Con l'assistenza della NATO i ribelli libici sono entrati a Tripoli e ormai il regime di Gheddafi si è dissolto. Se dal punto di vista militare l'operazione si è rivelata efficace, non sembra però che nulla sia stato approntato per soccorrere le vittime del conflitto.

Le cifre ufficiose parlavano già ieri sera di oltre mille morti e migliaia di feriti nel corso di combattimenti urbani con armi pesanti, che non possono che provocare molte vittime anche tra i civili. Che peraltro non sono fuggiti in massa prima dell'assalto alla capitale e che quindi sono ancora tutti lì. La logistica di tutti gli eserciti prevede ospedali da campo al seguito, pretendere un tale livello d'organizzazione dai ribelli è troppo, ma non così per i loro alleati, che anche se si limitano a combattere dall'alto avrebbero potuto pensarci. Tanto più che si sono detti spinti all'intervento dall'afflato umanitario e per impedire una strage di libici, ma che finora hanno contribuito soprattutto ad uccidere i libici che non gli piacevano.

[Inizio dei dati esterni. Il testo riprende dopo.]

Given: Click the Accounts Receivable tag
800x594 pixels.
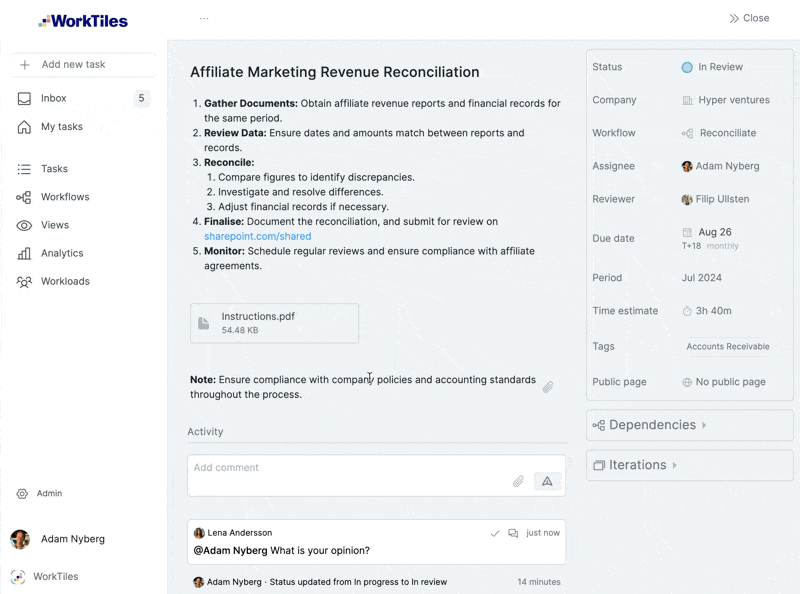Looking at the screenshot, I should 727,346.
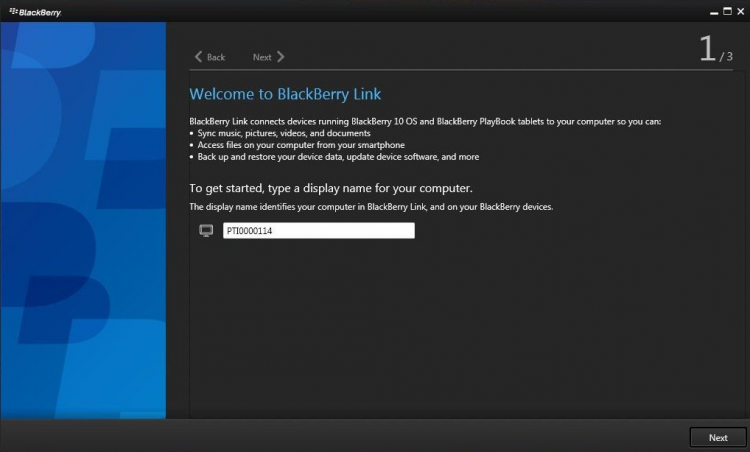
Task: Click the left chevron Back arrow
Action: pos(199,57)
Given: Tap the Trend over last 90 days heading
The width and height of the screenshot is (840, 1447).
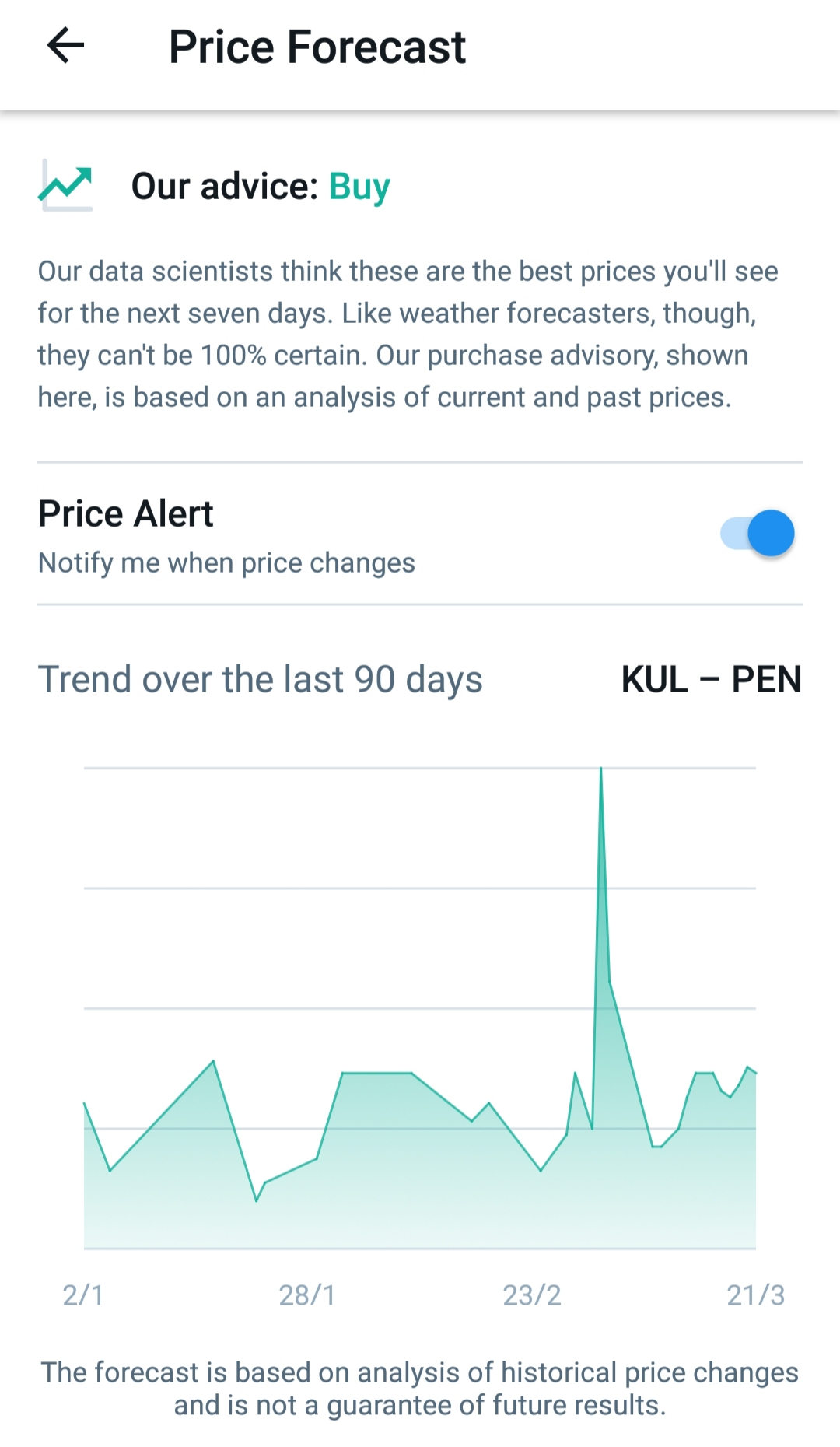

La predisposizione di punti di soccorso nei pressi della capitale non era solo una questione di coerenza con l'immagine della missione. Al contrario sono già in campo e si sono rivelati efficientissimi i soccorsi agli impianti petroliferi, che annunciano uno dietro l'altro la ripresa delle operazioni come se nulla fosse successo. Anche il nostro ministro Frattini ha lodato la prontezza dell'ENI in tal senso L'evidente mancanza di preoccupazioni e di azioni nel predisporre soccorsi per la popolazione civile e i combattente è un oltraggio ai libici, a chi ha dato la vita o è rimasto ferito per rovesciare il regime, come a tutti quelli che sono rimasti feriti e ora sono privi di soccorsi, perché chi poteva predisporli ha pensato ad altro.

Dalla Libia chiedono medici, medicinali e ospedali da campo, nessun paese per ora ha risposto pubblicamente all'appello.